Supplied records =>
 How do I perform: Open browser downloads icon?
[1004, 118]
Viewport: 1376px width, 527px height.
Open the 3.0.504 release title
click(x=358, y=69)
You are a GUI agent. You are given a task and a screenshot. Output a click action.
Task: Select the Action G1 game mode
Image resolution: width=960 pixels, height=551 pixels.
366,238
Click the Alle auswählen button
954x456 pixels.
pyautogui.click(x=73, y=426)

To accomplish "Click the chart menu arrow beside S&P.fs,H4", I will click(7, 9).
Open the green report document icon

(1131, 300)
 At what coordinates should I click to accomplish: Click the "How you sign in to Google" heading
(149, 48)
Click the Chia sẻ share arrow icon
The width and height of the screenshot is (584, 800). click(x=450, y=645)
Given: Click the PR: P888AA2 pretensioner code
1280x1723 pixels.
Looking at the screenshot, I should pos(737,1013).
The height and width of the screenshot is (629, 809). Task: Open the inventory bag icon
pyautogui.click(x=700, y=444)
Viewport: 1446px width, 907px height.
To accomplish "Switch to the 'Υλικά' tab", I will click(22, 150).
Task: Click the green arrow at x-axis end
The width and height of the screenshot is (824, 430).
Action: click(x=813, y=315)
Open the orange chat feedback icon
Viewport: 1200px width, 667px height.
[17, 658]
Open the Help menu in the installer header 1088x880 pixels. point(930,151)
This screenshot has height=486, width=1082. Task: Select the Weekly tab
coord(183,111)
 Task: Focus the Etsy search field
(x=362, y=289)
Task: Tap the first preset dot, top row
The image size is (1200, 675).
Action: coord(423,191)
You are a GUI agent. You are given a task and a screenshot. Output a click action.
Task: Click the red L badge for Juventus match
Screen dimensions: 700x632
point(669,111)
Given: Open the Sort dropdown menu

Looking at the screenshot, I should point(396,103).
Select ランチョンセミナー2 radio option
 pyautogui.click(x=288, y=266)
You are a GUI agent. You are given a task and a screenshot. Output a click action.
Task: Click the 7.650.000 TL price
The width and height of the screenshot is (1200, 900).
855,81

Action item =>
Output the entire listing exactly as it appears above.

Answer section =>
 How do I perform: Open browser downloads icon?
[1004, 118]
Viewport: 1376px width, 527px height.
Open the 3.0.504 release title
click(x=358, y=69)
You are a GUI agent. You are given a task and a screenshot. Output a click action.
Task: Select the Action G1 game mode
Image resolution: width=960 pixels, height=551 pixels.
366,238
Click the Alle auswählen button
954x456 pixels.
pyautogui.click(x=73, y=426)

To accomplish "Click the chart menu arrow beside S&P.fs,H4", I will click(7, 9).
Open the green report document icon

(1131, 300)
 At what coordinates should I click to accomplish: Click the "How you sign in to Google" heading
(149, 48)
Click the Chia sẻ share arrow icon
The width and height of the screenshot is (584, 800). click(x=450, y=645)
Given: Click the PR: P888AA2 pretensioner code
1280x1723 pixels.
Looking at the screenshot, I should pos(737,1013).
The height and width of the screenshot is (629, 809). Task: Open the inventory bag icon
pyautogui.click(x=700, y=444)
Viewport: 1446px width, 907px height.
To accomplish "Switch to the 'Υλικά' tab", I will click(22, 150).
Task: Click the green arrow at x-axis end
The width and height of the screenshot is (824, 430).
Action: click(x=813, y=315)
Open the orange chat feedback icon
Viewport: 1200px width, 667px height.
[17, 658]
Open the Help menu in the installer header 1088x880 pixels. point(930,151)
This screenshot has height=486, width=1082. Task: Select the Weekly tab
coord(183,111)
 Task: Focus the Etsy search field
(x=362, y=289)
Task: Tap the first preset dot, top row
The image size is (1200, 675).
Action: coord(423,191)
You are a GUI agent. You are given a task and a screenshot. Output a click action.
Task: Click the red L badge for Juventus match
Screen dimensions: 700x632
point(669,111)
Given: Open the Sort dropdown menu

Looking at the screenshot, I should point(396,103).
Select ランチョンセミナー2 radio option
 pyautogui.click(x=288, y=266)
You are a GUI agent. You are given a task and a screenshot. Output a click action.
Task: Click the 7.650.000 TL price
The width and height of the screenshot is (1200, 900).
855,81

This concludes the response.